April 13, 2005 Problems/Solutions
The sixth grade class that I subbed today was terribly behaved. It became so bad that I called the principal of the school and asked her to address the situation. The principal came, addressed the entire class, wrote up four students, and took them to other classes. However, the remaining students continued being rude to me and each other as soon as the principal left. The day began with 34 students and then tapered down to 28 or so as people were pulled out or sent to other rooms. It is the only instance where I left at the end of the day preparing to ask a teacher not to call me again. I have been subbing off and on since January 2003, and have never said that about any class.
I don't feel like a failure, just like I was trapped in a corner. As a sub, you have limited power to change the discipline structure of a class, and the one this teacher had was of limited effectiveness. The learning environment was a quintessential recipe for chaos: poor seating arrangements (tables where 4 students face each other, and some of the worst offenders were at the same table in the back of the room), “ditto” material (almost all worksheets, no hands-on activities besides coloring/drawing for 20 minutes), no posted rules or consequences, no extra chairs to reseat rowdy students, in a tightly packed and messy classroom. I honestly don’t know how the teacher can teach. There might be an implicit arrangement with the students regarding behavior, but I did not discover it.
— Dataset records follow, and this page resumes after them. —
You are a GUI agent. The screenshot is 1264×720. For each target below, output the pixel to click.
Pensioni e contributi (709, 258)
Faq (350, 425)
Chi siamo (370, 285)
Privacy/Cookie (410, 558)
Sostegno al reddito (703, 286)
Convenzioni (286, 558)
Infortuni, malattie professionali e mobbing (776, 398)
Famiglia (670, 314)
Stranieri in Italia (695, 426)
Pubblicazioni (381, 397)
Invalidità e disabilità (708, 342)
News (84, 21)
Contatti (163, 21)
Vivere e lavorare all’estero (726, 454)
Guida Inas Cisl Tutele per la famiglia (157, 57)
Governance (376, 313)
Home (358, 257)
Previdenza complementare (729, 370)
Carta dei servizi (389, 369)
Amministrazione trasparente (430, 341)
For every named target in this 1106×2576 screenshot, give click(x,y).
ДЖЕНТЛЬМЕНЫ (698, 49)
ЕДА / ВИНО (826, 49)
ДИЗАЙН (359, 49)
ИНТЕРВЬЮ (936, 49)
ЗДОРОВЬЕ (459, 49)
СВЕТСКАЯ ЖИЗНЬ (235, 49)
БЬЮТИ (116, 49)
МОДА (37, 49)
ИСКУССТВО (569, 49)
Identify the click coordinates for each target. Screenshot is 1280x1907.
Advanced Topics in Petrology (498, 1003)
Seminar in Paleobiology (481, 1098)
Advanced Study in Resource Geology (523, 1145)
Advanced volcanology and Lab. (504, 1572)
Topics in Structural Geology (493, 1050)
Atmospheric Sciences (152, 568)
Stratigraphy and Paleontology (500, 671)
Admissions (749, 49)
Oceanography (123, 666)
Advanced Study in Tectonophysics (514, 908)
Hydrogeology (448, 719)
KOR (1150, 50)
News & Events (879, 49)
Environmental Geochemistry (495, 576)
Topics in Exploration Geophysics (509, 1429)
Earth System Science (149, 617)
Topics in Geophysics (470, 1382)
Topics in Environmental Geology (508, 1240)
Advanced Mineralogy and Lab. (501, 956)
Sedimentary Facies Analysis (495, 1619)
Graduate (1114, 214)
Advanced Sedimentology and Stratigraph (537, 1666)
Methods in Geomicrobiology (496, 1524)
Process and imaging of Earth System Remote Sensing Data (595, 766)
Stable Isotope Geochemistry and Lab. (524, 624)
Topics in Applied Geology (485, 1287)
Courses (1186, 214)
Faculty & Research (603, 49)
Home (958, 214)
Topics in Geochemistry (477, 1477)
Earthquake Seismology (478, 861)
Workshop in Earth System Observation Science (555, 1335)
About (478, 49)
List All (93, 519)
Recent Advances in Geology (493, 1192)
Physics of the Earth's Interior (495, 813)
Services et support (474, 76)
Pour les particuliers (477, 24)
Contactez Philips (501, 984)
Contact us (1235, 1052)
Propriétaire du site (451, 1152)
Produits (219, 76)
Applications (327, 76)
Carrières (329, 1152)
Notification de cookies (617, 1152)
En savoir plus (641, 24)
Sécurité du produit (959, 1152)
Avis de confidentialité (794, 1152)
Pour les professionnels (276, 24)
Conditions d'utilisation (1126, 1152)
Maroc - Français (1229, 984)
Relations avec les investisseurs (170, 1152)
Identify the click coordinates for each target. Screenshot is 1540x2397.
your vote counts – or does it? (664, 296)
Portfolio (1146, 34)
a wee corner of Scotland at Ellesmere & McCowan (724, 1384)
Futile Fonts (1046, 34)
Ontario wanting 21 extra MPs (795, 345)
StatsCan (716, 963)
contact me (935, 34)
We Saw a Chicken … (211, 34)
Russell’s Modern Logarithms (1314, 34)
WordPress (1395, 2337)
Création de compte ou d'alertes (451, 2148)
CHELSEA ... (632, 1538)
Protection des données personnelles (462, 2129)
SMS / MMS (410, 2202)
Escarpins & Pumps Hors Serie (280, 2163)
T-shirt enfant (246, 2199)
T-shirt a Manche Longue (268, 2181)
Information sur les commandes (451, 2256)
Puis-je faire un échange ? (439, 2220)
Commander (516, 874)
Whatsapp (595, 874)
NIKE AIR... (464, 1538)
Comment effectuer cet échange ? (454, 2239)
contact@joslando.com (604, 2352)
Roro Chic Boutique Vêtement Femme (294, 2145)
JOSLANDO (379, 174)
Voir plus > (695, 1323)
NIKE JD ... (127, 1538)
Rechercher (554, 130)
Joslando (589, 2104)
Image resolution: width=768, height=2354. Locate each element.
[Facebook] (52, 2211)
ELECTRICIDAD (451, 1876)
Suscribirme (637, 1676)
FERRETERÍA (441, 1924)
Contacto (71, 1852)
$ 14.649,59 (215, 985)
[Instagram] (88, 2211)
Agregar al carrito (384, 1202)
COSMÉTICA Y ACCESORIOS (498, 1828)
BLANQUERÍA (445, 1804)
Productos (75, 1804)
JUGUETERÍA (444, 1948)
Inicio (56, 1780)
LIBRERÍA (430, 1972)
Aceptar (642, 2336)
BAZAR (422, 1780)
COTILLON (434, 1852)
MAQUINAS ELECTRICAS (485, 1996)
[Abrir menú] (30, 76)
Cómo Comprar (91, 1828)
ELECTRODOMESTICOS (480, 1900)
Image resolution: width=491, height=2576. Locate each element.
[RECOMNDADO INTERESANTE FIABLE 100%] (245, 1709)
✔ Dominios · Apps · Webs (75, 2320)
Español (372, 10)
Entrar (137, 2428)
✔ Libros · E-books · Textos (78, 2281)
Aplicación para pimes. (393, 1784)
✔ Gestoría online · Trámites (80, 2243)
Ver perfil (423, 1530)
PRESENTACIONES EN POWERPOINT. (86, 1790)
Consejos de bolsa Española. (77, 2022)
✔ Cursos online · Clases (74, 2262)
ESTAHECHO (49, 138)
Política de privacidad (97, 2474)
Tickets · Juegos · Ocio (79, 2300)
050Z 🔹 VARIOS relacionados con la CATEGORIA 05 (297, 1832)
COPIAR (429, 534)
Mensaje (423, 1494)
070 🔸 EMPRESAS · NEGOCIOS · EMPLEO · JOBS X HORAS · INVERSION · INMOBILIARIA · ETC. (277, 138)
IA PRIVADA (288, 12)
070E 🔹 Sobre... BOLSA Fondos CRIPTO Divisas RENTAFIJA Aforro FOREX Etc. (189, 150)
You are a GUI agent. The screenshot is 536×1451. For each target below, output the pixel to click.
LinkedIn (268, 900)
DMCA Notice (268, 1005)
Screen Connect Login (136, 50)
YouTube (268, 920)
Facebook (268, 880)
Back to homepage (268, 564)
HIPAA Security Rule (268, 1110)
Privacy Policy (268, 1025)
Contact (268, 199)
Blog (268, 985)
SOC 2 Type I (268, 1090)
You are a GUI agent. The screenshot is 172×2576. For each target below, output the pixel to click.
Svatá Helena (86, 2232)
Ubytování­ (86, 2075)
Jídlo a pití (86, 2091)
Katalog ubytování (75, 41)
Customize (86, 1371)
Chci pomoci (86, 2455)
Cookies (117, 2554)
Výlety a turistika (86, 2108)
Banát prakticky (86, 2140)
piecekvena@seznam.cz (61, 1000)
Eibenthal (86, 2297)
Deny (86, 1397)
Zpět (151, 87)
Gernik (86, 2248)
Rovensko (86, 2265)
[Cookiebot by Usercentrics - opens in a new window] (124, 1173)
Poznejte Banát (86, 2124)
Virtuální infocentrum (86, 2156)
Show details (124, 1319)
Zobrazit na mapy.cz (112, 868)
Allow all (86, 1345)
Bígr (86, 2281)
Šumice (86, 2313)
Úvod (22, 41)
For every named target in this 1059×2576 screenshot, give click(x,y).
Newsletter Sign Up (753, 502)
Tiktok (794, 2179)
To top off the learning environment problems, some students were placed in this class because they are the lowest performing sixth-graders. Finding that out is like getting punched in the gut. The odds of their academic success go lower and lower with each distraction factor you add to the equation, and this classroom was a veritable distraction buffet. However, this is what I learned today.
I learned that effective classroom discipline makes the students responsible for their behavior, not the teacher. For example, the system in place for this class was pointless, making the teacher responsible for the student’s behavior.
Here is an example. The teacher is teaching. A student acts out in a way that merits correction. The teacher must stop teaching and hand the student sentences to write, and/or fill out a detention form or a referral. If the student is being sent out of the room, the teacher must also gather worksheets for the student to do while he or she is in the office/another class. What a waste of instructional time.
While the teacher is doing this, other students see the teacher’s distraction as an opportunity to socialize, so they act up. This goes on for two minutes: the teacher tries to balance getting materials for the misbehaving student, keep the momentum of instruction going, and focus the other students in the room. After this cycle is repeated two or more times, the good students become frustrated because their instruction is cut off, so they act out as well.
Here are my cursory attempts at solutions:
Problem - minor offense: the student must write sentences. Teacher must provide sentences for student to write.
Solution: Direct the student to the sentence material to be copied, perhaps on a table or bookshelf in plain sight. Let him/her retrieve the material, and keep teaching. Keep the location of sentence-writing materials consistent. Prepare them beforehand if possible.
Problem - detention offense: teacher must fill out detention form, which interrupts class instruction time.
Solution: quick check by students name or number on discipline form, along with check or shorthand note of offense (example: if student broke rule #3, write “Joey Martinez - 3”. Keep teaching, and fill out detention form later.
Problem – student must be sent out of room; teacher has to gather materials to keep student occupied once out of room.
Solution: Prepare 2-3 packets of take-out materials beforehand. Give misbehaving student one packet and keep teaching.
Problem - Referral: teacher must fill out immediately and send with student to office.
Solution: pre-fill referral form as much as possible – your name, normal teacher’s name, room number, date (if possible).